Марик кивнул. У него был важный разговор с Арнольдом о розах, которые сажают весною и они цветут в первое лето. Арнольд сообщил, что у него такие розы уже посажены возле террасы, которую он собирается нынче обнести "шведской изгородью" из красного кирпича.

— Да, шведы умеют создавать уют! — сказал Марик.

— В Швеции очень чисто, никто нигде даже не бросает бумажки! — поспешно заявил Ефим Петрович.

— Что вы хотите! — Арнольд Викторович развел руками. — Германцы! Шведский язык — германской группы языков, та же культура!

— Идиш — наречие северогерманского! — заявил Ефим Петрович.

— С примесью иврит. Но болгарские евреи говорят на диалекте испанского. В Израиле на этом языке выходит газета и работает радио! — сообщил Марик.

Раздражение поднималось в Мише, как прилив в лунную ночь.
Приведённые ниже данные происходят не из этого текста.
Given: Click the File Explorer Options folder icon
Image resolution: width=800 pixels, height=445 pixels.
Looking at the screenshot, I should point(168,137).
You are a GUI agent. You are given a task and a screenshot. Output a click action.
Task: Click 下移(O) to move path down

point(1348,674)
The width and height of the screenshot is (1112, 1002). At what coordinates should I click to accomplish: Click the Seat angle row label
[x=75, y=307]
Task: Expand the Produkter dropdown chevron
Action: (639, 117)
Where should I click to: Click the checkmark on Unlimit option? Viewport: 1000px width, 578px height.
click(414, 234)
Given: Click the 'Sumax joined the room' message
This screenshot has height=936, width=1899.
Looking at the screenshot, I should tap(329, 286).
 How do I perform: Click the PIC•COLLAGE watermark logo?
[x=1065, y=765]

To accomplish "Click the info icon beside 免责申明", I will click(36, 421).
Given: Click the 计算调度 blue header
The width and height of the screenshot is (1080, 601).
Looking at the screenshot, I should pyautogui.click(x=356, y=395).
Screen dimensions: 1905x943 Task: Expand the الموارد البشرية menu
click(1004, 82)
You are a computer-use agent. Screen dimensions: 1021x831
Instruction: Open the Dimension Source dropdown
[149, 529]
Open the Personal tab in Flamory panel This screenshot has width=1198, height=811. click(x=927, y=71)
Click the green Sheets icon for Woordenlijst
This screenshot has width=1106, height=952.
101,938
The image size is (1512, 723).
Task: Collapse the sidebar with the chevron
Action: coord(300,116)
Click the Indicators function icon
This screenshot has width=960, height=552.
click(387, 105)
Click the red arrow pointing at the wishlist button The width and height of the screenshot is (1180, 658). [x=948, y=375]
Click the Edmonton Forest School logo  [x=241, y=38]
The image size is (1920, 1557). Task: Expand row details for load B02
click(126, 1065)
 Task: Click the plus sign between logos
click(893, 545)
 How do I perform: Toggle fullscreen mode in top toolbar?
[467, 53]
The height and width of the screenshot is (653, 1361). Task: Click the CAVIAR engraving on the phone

Вот ведь, что удивительно, — думал он, — эти люди рассказьюают в общем-то известные вещи, зачастую снабжая их чудовищно безграмотными примечаниями, но делают это с таким видом, будто хлебом делятся в голодный год! И со злорадством, стыдным и сладким, он вообразил себе эту троицу через 15 лет: вот они, со вставными челюстями, розовые и умытые, как выставочные поросята, с выпятившимися животиками, сидят на террасе Марькиной дачи, окруженные розами и крыжовником, пьют чай и рассуждают о широком мире, как сверчки за печкой, полагающие, что они знакомы с тем, как шепчутся деревья, как скачут лошади и поет жаворонок.